Fear of ground-fire may also 
                              have pushed inexperienced pilots to higher 
                              altitudes. But the 12.7mm heavy machine-guns 
                              fielded by the Kachin pose only a minor threat to 
                              fast-flying jets and heavily-armored, 
                              titanium-bellied Mi-35 gunships; and losses were 
                              in any case slight. Battlefield reports indicated 
                              that one Mi-8 helicopter was damaged on December 
                              14 and seen flying back to Myitkyina trailing 
                              smoke. On January 11, both sides confirmed the 
                              crash of an Mi-35 over KIA territory. 
                              
According to the government, the loss was 
                              the result of mechanical failure rather than 
                              ground-fire, an account which is entirely credible 
                              given the Mi-35's capacity to absorb small-arms 
                              fire on the one hand and servicing by newly 
                              trained, inexperienced ground crew on the other. 
                              Video footage shot on December 31 or January 1 and 
                              aired in international news broadcasts also 
                              appeared to show one K-8 jet hit by ground fire, 
                              catching fire, and dropping in a vertical, 
                              uncontrolled descent. But this loss, if indeed 
                              there was one, was never confirmed by either side. 

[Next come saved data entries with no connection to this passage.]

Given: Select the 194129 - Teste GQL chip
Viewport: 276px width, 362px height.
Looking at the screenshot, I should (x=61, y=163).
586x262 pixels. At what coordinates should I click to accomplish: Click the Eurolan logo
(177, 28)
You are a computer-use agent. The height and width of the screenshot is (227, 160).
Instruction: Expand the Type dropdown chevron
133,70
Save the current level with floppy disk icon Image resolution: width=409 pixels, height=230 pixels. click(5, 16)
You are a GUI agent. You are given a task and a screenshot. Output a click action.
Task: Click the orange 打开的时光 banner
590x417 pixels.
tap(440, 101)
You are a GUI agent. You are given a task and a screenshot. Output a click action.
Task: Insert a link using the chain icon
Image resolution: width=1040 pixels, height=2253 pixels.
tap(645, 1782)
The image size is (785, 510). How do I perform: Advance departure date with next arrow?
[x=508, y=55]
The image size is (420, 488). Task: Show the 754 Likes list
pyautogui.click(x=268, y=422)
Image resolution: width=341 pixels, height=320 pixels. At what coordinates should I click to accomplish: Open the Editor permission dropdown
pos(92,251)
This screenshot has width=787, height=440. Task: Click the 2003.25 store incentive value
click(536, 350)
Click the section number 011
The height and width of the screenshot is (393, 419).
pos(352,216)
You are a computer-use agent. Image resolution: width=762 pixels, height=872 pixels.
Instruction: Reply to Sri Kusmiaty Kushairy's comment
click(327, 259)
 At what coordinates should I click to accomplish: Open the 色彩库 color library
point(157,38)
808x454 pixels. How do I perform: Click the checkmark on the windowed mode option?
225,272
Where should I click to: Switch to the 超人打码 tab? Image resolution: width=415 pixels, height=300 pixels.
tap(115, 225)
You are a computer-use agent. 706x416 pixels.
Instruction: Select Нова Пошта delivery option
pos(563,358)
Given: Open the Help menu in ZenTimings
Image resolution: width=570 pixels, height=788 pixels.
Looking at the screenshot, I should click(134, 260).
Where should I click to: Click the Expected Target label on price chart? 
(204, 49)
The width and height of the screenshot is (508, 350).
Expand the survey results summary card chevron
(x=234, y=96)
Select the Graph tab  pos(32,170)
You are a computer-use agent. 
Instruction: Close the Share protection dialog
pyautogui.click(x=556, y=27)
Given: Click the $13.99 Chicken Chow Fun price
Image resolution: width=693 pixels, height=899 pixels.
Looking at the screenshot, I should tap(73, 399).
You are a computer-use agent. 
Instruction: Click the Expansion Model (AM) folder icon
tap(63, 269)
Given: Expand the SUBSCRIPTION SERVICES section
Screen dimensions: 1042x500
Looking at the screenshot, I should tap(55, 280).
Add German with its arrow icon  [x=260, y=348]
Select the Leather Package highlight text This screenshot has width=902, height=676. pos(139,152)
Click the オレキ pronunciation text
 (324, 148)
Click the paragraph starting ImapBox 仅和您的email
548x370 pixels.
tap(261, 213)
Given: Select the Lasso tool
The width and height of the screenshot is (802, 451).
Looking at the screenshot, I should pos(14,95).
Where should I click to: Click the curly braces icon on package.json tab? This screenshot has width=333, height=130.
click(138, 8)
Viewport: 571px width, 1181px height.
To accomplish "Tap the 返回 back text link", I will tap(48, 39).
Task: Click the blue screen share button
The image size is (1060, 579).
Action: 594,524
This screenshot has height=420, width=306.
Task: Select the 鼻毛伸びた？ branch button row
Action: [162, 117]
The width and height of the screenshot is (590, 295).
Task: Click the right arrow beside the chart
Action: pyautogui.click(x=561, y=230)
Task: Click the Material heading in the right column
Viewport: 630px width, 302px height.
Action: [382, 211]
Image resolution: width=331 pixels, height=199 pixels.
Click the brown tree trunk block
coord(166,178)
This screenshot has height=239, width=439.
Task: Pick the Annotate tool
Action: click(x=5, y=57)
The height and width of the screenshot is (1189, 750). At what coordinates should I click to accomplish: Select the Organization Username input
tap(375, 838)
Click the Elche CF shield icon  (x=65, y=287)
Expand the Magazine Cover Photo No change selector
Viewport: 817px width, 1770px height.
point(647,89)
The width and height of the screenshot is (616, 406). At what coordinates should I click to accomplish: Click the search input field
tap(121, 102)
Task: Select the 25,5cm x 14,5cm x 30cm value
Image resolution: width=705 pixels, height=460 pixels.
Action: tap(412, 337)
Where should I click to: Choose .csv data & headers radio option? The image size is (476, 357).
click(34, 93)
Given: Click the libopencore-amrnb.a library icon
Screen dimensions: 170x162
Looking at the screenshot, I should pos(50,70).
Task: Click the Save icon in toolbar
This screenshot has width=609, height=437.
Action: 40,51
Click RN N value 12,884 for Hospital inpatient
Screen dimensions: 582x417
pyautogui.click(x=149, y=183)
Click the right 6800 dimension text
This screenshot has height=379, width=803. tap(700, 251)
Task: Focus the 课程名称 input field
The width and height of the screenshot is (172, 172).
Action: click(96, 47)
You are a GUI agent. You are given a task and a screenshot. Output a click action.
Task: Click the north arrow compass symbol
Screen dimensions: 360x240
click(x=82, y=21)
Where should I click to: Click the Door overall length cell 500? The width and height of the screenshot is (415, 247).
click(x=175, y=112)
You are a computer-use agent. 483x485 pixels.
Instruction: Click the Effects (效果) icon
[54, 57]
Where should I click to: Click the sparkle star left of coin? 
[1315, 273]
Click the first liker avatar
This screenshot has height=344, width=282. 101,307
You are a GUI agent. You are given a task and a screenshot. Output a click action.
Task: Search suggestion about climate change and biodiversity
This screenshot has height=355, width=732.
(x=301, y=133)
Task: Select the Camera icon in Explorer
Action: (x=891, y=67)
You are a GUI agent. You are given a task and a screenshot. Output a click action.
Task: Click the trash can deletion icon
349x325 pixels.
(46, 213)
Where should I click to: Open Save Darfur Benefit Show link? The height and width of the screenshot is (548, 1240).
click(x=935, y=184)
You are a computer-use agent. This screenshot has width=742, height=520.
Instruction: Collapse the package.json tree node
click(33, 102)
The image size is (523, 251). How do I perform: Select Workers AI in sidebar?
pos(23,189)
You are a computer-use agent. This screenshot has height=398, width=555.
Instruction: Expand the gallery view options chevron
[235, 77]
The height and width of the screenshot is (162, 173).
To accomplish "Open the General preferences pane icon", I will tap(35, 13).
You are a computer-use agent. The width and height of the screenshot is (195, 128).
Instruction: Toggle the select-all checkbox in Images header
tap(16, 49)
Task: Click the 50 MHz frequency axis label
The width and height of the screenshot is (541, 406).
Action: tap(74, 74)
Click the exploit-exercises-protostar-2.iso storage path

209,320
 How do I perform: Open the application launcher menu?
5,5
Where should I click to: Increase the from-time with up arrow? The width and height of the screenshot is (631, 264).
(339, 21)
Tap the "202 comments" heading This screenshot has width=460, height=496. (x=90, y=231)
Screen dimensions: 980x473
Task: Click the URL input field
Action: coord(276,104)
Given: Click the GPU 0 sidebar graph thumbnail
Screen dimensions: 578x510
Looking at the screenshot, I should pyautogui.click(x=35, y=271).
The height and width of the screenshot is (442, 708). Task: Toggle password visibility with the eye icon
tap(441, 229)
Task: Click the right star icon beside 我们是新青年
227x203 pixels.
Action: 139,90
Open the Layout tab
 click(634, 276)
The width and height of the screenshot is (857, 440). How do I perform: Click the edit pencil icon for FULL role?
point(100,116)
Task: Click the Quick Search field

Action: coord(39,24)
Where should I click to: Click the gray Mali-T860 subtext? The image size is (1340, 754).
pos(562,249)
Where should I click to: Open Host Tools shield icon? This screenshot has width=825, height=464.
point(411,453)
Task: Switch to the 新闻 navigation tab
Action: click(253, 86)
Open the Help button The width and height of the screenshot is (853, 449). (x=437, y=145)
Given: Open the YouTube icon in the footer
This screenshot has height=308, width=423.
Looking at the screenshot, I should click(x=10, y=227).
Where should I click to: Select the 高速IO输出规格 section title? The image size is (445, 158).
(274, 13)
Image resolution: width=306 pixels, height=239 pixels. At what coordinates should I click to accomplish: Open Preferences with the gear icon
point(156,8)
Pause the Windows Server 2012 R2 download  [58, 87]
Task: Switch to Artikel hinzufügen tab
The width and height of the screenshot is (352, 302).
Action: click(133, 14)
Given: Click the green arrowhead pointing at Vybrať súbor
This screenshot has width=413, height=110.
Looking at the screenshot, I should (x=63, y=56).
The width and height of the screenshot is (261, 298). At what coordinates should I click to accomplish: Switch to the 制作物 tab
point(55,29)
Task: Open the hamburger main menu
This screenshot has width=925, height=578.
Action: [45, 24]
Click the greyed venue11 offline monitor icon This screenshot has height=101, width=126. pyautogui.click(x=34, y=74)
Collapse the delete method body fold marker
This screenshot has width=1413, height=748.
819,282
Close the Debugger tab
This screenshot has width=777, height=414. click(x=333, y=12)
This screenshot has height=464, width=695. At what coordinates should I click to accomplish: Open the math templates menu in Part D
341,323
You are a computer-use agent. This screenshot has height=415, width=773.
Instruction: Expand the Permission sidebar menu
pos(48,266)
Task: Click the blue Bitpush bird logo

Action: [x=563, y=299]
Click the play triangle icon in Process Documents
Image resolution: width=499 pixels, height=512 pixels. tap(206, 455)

                              
Given the failure to use either armor or 
                              airpower effectively, it is extremely unlikely 
                              that Tatmadaw commanders even contemplated the 
                              possibility of air assault operations - the use of 
                              helicopters to insert company or even 
                              battalion-sized infantry forces behind enemy 
                              lines. A regular and highly effective feature of 
                              Soviet, and to a lesser extent, US 
                              counter-insurgency operations in Afghanistan, the 
                              tactic permits attacks on enemy positions from the 
                              rear, cuts lines of communication and supply, and, 
                              not least, sows panic and confusion in enemy 
                              ranks. 
Low military morale
While 
                              incomplete, the evidence emerging over the past 
                              month from Laiza suggests strongly that the 
                              Tatmadaw is still an army coming to grips with 
                              modern war-fighting. A force that has rapidly 
                              acquired a wide array of new equipment including 
                              armor, artillery, helicopters and jets, it has yet 
                              to develop the doctrine, training, logistical 
                              support capabilities or operational experience 
                              required to use them. In short, the Tatmadaw is 
                              still fighting its last major war, which took 
                              place over 20 years ago and was quintessentially 
                              about light infantry and artillery. 
The 
                              difficulties of integrating and adapting to new 
                              equipment have undoubtedly been compounded by 
                              persistent problems of manpower and morale. 
                              Despite the rapid expansion of the military's 
                              order of battle over the past two decades, it is 
                              no secret that Tatmadaw units in the field are 
                              woefully undermanned, underpaid and 
                              under-supported. 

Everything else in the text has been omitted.